主体と対象が完全に授け受けすれば、そこには必ず新しい繁殖、すなわち第三の結果をもたらします。その第三の結果は、主体の目的だけでなく対象の目的、すなわち二重目的をもった結果として現れるのです。そこで、結果として現れたものが、それ自体で、主体と対象が因縁を結ぶ前よりも価値あるものになってこそ、より大きな刺激を感じ、より大きな喜びを感じられることを、私たちは知らなければなりません。
今月ならば今月の1か月を中心として、信仰的な面で、各自がある目標を立てて実践していく時、その目標を自分個人の目標と思ってはなりません。その目標は、常に主体と対象の共同目的であり、その結果も、常に主体と対象の共同価値の結果としてそれを追求していることを、自ら感じなくてはいけません。これは、自分がすることだとしても、それは自分一人がすることではなく、そこには必ず神様が介入しているという意味です。自分一人が動くのではなく、神様が同伴して動いているのです。
このように、神様が共に動いている事実を感じるようになる時、ここから“体恤信仰”が出発することを、皆さんは知らなければなりません。ゆえに、日常生活においても、無意味に生活するのではなく、意識を持っているある主体がいれば、その主体と自分の考えを整列させ、自分の一日の生活過程が自分に限られた過程ではなく、主体と一つになって共になす過程だと感じられなければなりません。そのような立場に立つようになる時、“体恤信仰”が始まることを知らなければなりません。

心を神様の方向に合わせる

人には心があります。そして、心には心の門、すなわち“心門”があります。神様が私たちに対してくださるその方向に、心の門をどのように合わせるかが問題です。これは非常に難しい問題です。

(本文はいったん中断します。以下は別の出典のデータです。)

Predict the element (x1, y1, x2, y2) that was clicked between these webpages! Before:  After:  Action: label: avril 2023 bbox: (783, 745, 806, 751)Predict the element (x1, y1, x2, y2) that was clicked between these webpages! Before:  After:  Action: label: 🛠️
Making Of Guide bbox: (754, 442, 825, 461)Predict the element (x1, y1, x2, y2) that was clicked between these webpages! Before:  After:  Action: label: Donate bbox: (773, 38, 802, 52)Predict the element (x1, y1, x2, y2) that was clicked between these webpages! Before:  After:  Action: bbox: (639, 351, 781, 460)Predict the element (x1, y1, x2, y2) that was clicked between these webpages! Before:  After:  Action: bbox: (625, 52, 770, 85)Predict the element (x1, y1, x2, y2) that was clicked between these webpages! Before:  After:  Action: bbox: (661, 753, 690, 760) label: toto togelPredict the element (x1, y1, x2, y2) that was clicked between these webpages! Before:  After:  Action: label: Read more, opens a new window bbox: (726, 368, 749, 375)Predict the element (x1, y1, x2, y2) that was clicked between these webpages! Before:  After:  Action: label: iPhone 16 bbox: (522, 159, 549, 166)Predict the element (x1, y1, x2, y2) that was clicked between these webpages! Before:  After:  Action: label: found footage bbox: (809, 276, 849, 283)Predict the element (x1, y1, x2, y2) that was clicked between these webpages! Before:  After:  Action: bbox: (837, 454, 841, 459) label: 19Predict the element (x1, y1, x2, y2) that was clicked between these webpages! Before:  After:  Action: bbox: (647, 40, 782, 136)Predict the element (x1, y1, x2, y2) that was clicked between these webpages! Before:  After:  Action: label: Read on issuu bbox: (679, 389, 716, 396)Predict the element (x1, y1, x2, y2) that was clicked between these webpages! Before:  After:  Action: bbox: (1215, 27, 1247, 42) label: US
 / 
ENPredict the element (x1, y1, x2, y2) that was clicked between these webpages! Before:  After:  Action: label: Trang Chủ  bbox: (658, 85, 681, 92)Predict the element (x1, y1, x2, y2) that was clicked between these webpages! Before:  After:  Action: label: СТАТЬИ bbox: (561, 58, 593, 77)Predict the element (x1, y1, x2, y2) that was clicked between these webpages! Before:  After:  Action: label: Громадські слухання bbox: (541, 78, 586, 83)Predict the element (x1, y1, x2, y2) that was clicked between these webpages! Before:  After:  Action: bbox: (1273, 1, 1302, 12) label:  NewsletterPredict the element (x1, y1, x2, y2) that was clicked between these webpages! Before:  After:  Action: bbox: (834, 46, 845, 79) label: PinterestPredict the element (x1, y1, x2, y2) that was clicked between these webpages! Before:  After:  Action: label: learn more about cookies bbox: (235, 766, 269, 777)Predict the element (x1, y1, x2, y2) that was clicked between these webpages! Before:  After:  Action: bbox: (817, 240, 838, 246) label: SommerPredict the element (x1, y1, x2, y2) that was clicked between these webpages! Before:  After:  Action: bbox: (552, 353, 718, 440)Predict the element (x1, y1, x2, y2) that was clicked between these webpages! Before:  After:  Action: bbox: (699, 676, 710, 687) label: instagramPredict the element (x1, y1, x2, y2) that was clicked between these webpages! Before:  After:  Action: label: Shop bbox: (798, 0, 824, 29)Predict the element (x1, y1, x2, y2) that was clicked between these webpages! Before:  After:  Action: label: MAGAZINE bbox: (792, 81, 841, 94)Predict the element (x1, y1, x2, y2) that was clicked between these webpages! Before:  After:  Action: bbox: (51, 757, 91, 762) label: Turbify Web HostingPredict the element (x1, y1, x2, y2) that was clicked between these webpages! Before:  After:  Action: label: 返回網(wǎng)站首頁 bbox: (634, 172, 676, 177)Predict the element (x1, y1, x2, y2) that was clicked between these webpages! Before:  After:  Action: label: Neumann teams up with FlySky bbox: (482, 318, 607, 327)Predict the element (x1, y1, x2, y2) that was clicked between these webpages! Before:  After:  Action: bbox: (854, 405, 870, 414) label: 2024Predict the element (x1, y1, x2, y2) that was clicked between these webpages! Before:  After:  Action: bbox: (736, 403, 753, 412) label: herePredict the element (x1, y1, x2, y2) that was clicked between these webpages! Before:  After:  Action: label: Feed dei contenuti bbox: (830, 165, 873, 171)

人間の姿形が様々なのは、持って生まれた性質や生い立ちがみな異なるためです。身を置いている位置が、全て異なった動機からもたらされたのが人間なので、その立っている基準に従って私たちの姿もみな異なってくるのです。ですから、人間はいつでも中心を基準にして関係を結ばなければならない立場にあるのです。この中心は絶対的な基準なので、この基準が私たちの主体的な立場とならざるを得ません。その主体を中心として、主体自身も回りますが、対象である私たち人間も、それを中心として回っていかなければならないのです。